__PROVIDED RECORDS__.
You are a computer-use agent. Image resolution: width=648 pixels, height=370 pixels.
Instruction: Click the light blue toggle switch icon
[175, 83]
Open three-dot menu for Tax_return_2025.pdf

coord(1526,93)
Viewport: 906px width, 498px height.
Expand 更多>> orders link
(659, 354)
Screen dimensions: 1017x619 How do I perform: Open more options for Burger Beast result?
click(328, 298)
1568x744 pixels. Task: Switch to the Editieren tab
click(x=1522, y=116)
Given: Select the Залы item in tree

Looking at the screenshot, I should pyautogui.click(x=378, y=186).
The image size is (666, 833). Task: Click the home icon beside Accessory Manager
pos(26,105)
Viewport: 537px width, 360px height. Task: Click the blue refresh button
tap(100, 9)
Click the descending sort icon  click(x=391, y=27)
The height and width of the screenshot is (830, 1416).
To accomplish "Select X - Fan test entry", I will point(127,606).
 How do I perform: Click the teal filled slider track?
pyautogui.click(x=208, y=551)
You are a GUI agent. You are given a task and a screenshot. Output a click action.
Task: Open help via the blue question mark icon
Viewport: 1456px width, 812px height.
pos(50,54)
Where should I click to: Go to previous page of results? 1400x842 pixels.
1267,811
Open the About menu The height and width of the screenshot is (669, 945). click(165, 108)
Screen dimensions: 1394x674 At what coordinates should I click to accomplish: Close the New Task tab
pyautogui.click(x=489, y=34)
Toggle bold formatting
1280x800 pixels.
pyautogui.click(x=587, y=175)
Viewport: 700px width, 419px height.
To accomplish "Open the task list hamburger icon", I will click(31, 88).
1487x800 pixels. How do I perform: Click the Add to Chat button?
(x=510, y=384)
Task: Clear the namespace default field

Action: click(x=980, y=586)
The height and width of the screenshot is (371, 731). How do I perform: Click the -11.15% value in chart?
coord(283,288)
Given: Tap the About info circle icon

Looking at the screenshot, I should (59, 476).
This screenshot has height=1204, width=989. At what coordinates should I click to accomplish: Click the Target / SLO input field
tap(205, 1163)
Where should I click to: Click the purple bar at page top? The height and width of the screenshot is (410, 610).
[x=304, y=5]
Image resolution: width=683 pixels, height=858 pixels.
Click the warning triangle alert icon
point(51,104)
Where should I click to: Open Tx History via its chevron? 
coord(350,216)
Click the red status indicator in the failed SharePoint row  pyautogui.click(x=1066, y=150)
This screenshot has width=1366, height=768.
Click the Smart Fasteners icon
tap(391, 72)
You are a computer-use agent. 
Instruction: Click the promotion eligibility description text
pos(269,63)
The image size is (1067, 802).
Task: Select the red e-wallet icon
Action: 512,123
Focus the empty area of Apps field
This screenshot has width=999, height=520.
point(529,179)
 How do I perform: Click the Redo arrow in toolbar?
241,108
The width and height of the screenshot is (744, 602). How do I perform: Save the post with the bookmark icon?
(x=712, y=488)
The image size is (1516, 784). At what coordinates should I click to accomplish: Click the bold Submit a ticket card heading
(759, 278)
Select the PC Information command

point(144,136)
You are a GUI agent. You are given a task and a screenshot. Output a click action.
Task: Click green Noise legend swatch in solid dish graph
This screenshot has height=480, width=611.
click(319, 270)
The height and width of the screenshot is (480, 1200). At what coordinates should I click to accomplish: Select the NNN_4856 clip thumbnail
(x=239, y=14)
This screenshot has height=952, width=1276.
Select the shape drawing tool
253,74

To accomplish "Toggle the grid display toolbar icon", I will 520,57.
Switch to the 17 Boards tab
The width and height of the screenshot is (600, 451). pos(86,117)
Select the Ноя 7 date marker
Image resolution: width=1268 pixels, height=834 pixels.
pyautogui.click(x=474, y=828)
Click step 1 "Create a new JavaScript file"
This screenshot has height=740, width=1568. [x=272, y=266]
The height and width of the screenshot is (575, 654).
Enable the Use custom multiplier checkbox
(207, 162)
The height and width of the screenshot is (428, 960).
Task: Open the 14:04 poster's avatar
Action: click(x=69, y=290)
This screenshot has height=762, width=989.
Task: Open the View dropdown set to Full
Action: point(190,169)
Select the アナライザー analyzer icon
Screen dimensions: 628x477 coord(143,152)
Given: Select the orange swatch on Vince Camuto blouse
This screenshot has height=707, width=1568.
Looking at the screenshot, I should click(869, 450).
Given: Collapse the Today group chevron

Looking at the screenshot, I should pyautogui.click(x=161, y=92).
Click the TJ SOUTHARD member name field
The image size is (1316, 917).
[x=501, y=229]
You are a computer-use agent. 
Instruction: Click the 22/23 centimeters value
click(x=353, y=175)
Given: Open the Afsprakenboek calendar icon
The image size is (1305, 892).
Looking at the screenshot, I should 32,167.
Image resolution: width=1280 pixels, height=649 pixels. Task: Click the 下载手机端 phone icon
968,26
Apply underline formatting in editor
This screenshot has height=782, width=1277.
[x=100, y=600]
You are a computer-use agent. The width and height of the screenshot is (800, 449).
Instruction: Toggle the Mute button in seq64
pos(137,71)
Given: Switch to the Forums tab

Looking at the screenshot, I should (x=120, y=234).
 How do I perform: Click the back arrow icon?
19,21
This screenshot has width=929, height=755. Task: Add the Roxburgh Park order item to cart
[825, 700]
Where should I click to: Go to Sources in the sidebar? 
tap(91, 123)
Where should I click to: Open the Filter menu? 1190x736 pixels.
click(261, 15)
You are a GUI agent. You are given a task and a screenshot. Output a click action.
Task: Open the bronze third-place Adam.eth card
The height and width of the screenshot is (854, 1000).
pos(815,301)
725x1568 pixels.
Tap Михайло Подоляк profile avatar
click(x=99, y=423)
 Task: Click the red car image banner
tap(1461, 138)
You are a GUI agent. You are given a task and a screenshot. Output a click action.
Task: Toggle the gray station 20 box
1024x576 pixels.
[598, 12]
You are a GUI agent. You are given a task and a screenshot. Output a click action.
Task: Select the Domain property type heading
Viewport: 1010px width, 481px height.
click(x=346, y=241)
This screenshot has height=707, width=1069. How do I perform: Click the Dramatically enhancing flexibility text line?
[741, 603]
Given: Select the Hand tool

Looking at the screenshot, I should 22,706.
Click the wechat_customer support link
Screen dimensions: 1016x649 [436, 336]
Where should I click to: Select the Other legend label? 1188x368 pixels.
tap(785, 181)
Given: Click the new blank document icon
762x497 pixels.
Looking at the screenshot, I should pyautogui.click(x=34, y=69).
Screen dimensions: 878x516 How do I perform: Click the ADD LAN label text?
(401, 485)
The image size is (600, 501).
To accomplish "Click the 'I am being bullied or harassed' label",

__EXERCISE DIRECTIONS__. Which lines run from the one holding "You are a computer-use agent. The" through the one holding "Task: Select the Domain property type heading" in the records above? Repeat them exactly, both included, and nothing more.

__YOUR RESPONSE__.
You are a computer-use agent. The width and height of the screenshot is (800, 449).
Instruction: Toggle the Mute button in seq64
pos(137,71)
Given: Switch to the Forums tab

Looking at the screenshot, I should (x=120, y=234).
 How do I perform: Click the back arrow icon?
19,21
This screenshot has width=929, height=755. Task: Add the Roxburgh Park order item to cart
[825, 700]
Where should I click to: Go to Sources in the sidebar? 
tap(91, 123)
Where should I click to: Open the Filter menu? 1190x736 pixels.
click(261, 15)
You are a GUI agent. You are given a task and a screenshot. Output a click action.
Task: Open the bronze third-place Adam.eth card
The height and width of the screenshot is (854, 1000).
pos(815,301)
725x1568 pixels.
Tap Михайло Подоляк profile avatar
click(x=99, y=423)
 Task: Click the red car image banner
tap(1461, 138)
You are a GUI agent. You are given a task and a screenshot. Output a click action.
Task: Toggle the gray station 20 box
1024x576 pixels.
[598, 12]
You are a GUI agent. You are given a task and a screenshot. Output a click action.
Task: Select the Domain property type heading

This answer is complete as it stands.